What NOT to do when buying a home in Portland, Oregon

Feb 22, 2020 | Buying a Home

What not to do when buying a home in Portland, Oregon

Portland is a growing city with a lot to offer for everyday work and play. If you’re looking to buy a home in Portland, especially as a first-time buyer, then you’ll definitely want to check out this post before you start the process. 

Buying a home can sometimes come across as complicated, and it may feel like a complete mystery just to figure out how to navigate through it all. We’d like to help demystify some of the larger elements that could have an impact when you go to close on your dream home. 

For instance, one thing that many new Portland homebuyers don’t know is that there’s not one but two credit pulls you have to pass in order to close on a home here. We’ve seen a lot of offers fall through because buyers were not aware of this fact.

Keep reading for some insider tips for buying a home in Portland, Oregon.

8 tips for home buyers in Portland, Oregon: what not to do

1. Don’t apply for new credit cards

It feels like we’re all bombarded by new credit card offers all the time (because *spoiler alert* we are), and many of them look like awesome deals. Think about how many times in the past week you’ve been out shopping or buying stuff online. How many times have you seen offers for branded credit cards that can save you some significant money on your purchase? Did they tempt you? You might’ve even thought about moving over to a zero percent APR in order to prepare for your new home buy. 

If you’re anywhere in the process of buying a home, resist the urge to apply for new credit at all costs. Opening a new credit card will cause your debt-to-income ratio change, which can (read: will) have a big impact on the credit checks that come with buying a home in Portland.

2. Keep existing credit accounts open

Just as opening any new credit accounts is like shooting yourself directly in both feet, as will closing any accounts that you already have open. 

Closing a credit account will change your debt-to-income ratio, which, as we talked about in the previous tip, can end up having a significant impact on those awesome credit checks. Closing a credit account will also alter your total available credit, and could even lower your overall credit score.

3. Don’t get behind on payments

Just as important as maintaining your present number of accounts is staying current on all payments that you have. This includes things like utility bills, loan payments, and, of course, credit card payments. Missing a couple of payments could tank your chances of closing on your house, so make sure to stay current with all of your bills. 

For your credit cards, it’s ok if you’re late on one payment. It happens, we all forget from time to time. But no matter what, make your payment before your grace period ends. If you’re unable to pay your credit card bill in full, make sure to at the very least make the minimum payment on time. This way your credit score won’t be impacted and you will still be able to close on your home.

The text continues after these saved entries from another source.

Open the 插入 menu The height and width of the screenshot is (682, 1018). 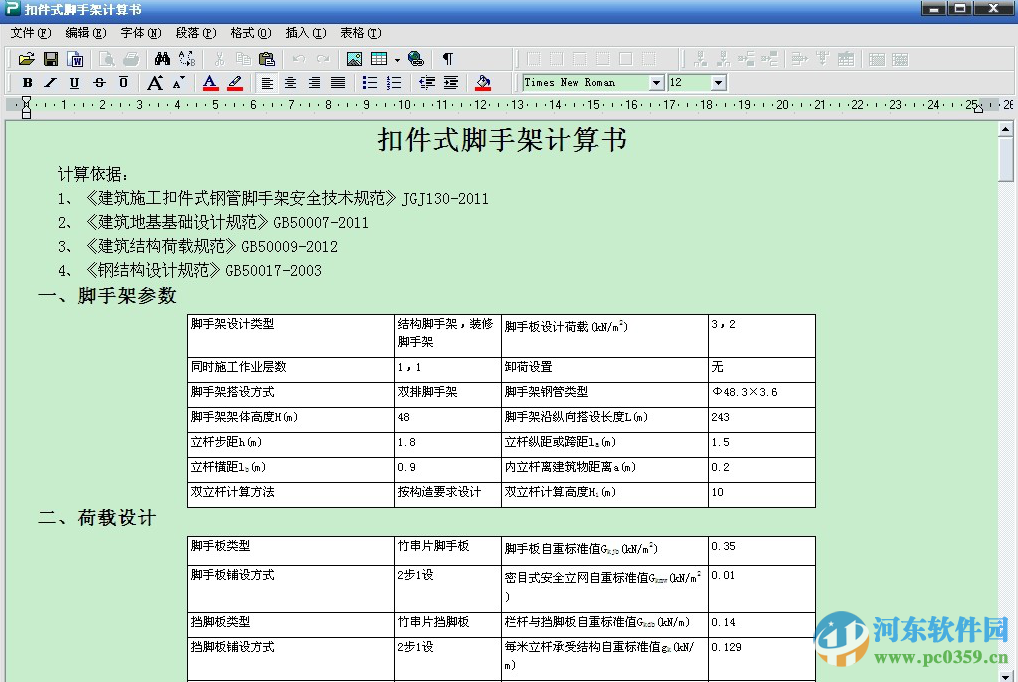click(x=305, y=32)
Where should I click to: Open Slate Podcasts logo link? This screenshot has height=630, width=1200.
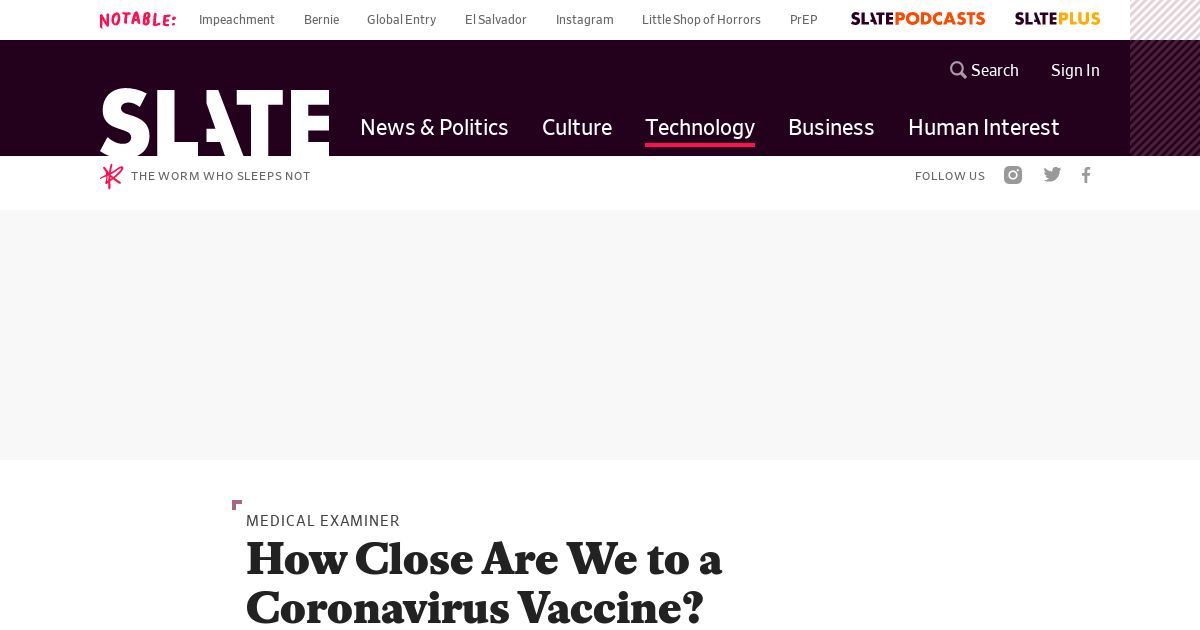[918, 19]

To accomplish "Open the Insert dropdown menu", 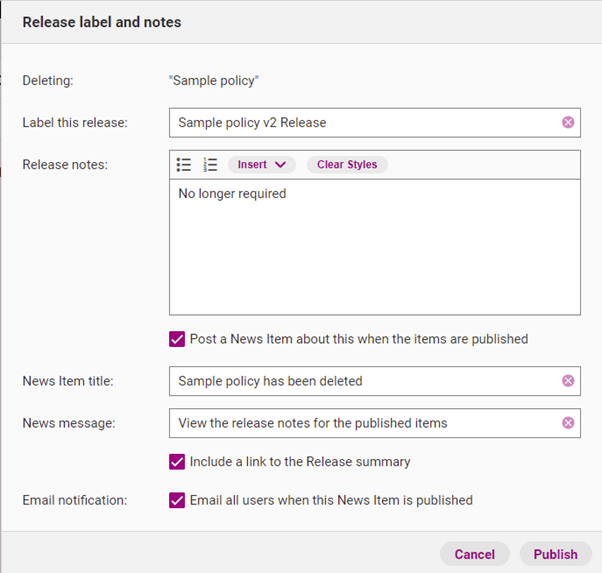I will [x=261, y=165].
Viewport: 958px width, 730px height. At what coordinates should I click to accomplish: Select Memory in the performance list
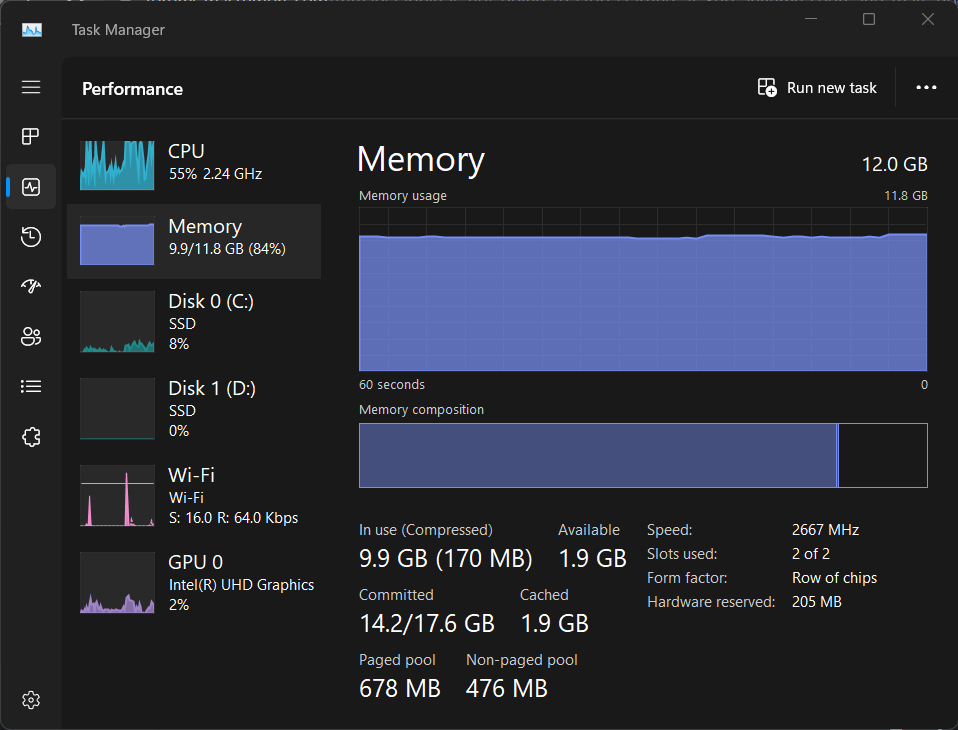click(x=194, y=237)
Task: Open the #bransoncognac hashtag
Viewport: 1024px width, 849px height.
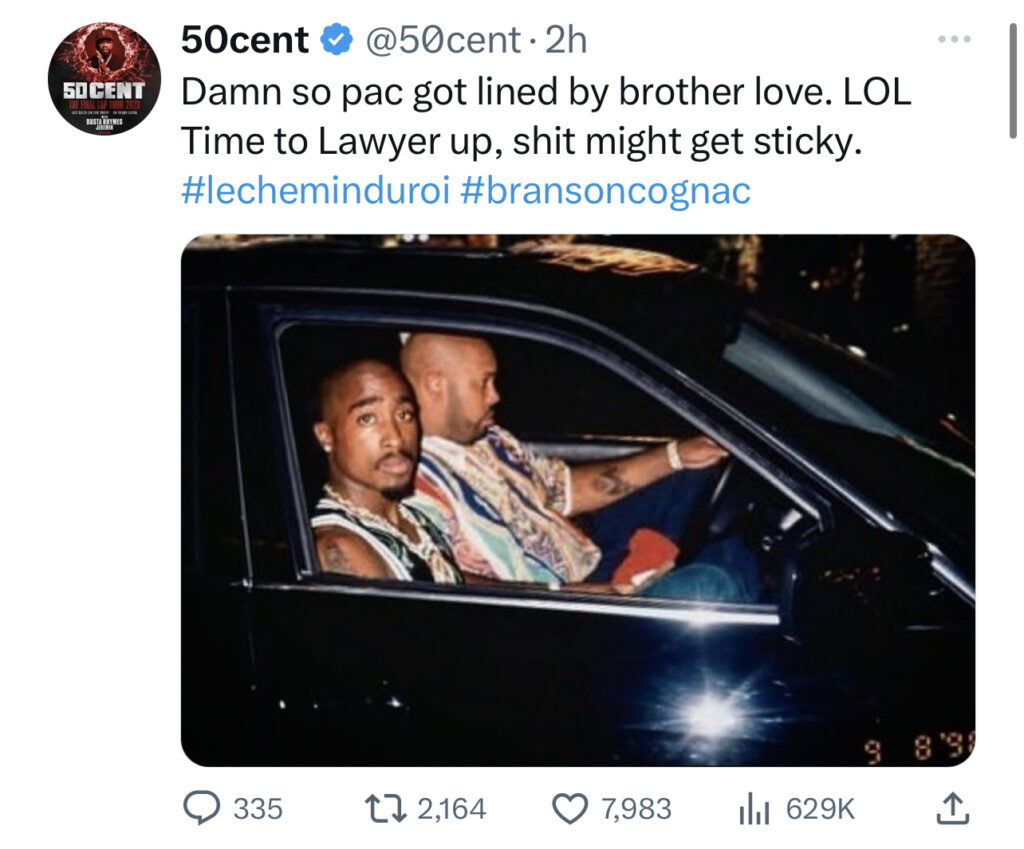Action: [605, 191]
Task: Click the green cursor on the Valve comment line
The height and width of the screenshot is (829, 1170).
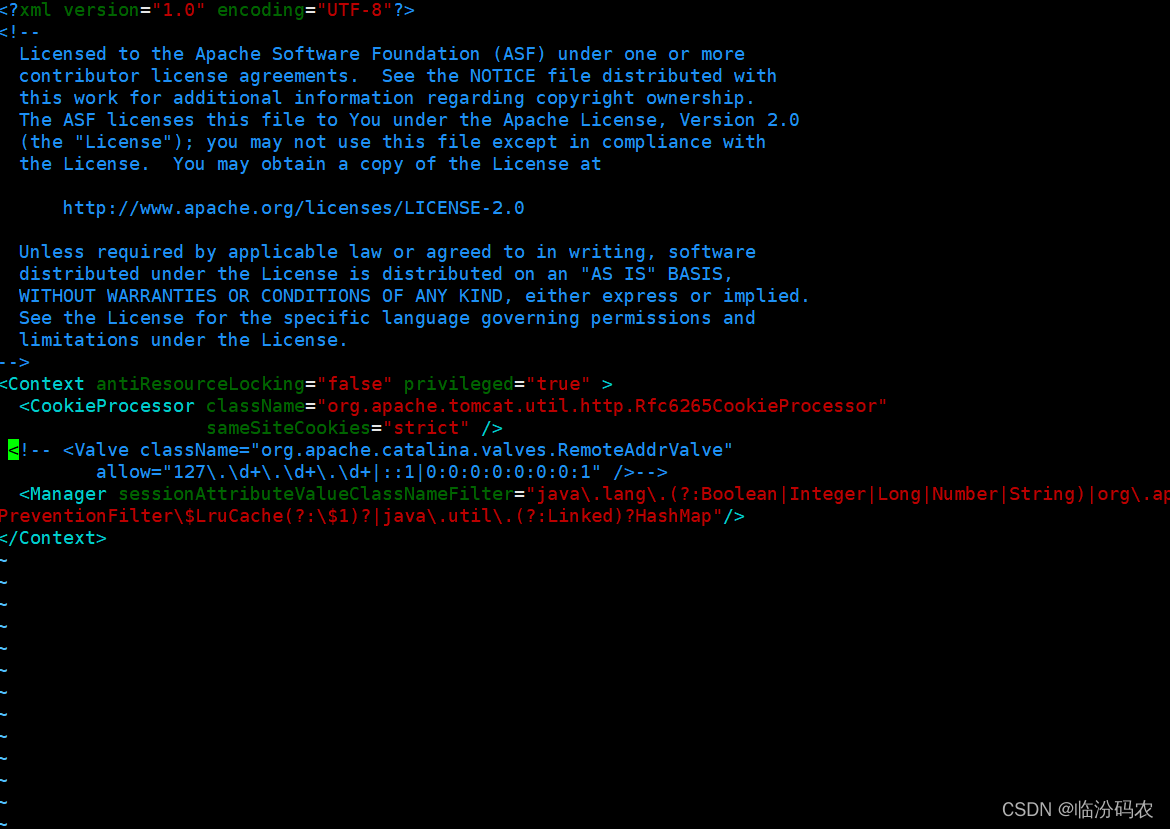Action: [x=13, y=450]
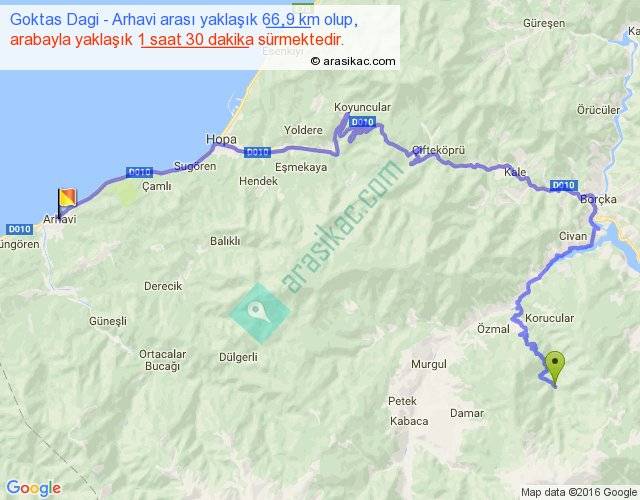Click the arasikac.com copyright text
The image size is (640, 500).
[353, 61]
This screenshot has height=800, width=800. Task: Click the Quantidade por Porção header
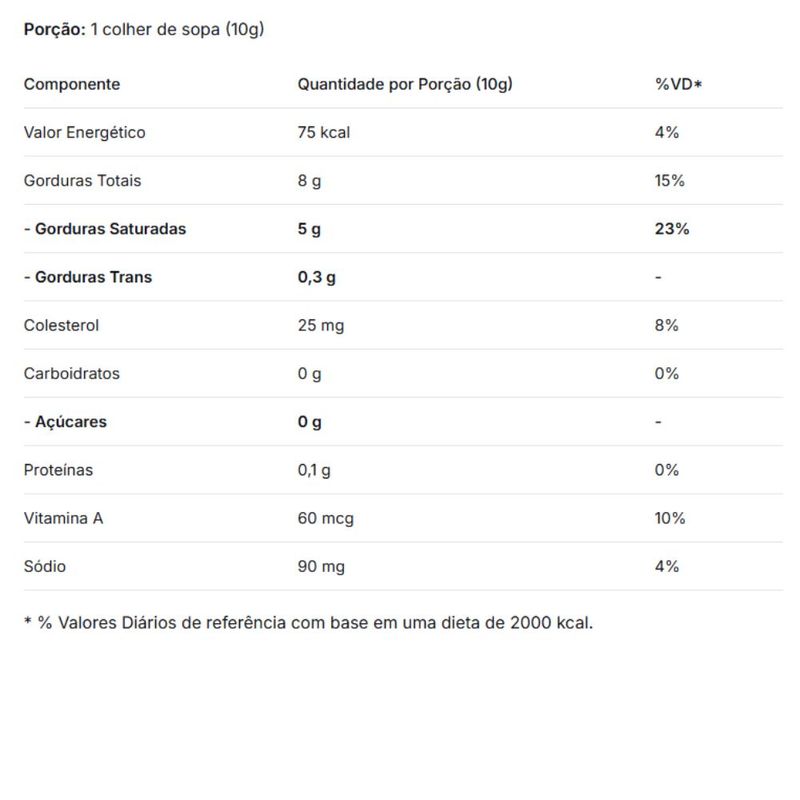click(405, 84)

4. Don’t move money without a paper trail

As cool as laundering money sounds, it’s really not a good look when you’re trying to buy a home. This one may sound like something straight outta Breaking Bad, but it’s a real thing. It’s one of those super important things to consider when closing on a home in Portland, Oregon.

Likewise, if some generous soul is planning to gift you money, or has recently gifted you money in the form of cold, hard cash–whatever you do, don’t deposit it. Return the money and ask them to wire the funds to you so that there is a paper trail with your bank. A large deposit of cash can raise questions for banks as to the origin of the money. This fun scene from Django Unchained will help you remember that wiring is key to getting paid:

Dr. King Schultz: Now, this is a warrant, made out by circuit court Judge Henry Allen Laudermilk of Austin, Texas. You’re encouraged to wire him. He’ll back up who I am, and who your dearly departed sheriff was. In other words Marshall… you owe me 200 dollars.

Django: I’ll be damned.

Even though you know that it was just a gift from friends or family, to the bank, a large deposit that comes out of nowhere looks suspicious. At worst, they could see this deposit as a sign of money laundering. Save yourself the stress and remember that you must encourage the gifter to wire the funds.

5. Buying a car is out

Try to avoid getting caught up in a frenzied rush of buying a house and thinking that you should also buy a sparkly new car. Sure, it can probably drive itself, but that’s probably not as impressive to the bank.

As such, buying a car while you’re still in the process of buying a house can have a terrible effect on your closing on said house.

6. Don’t buy any furniture

This one probably sounds pretty strange. You’re buying a house, and obviously need some furniture to seal the deal, but don’t buy any until you’ve successfully closed on your new home (if moving into a larger place, furniture will do you little good without the house–just imagine what you’d look like perching on your new couch in front of the house that never closed). 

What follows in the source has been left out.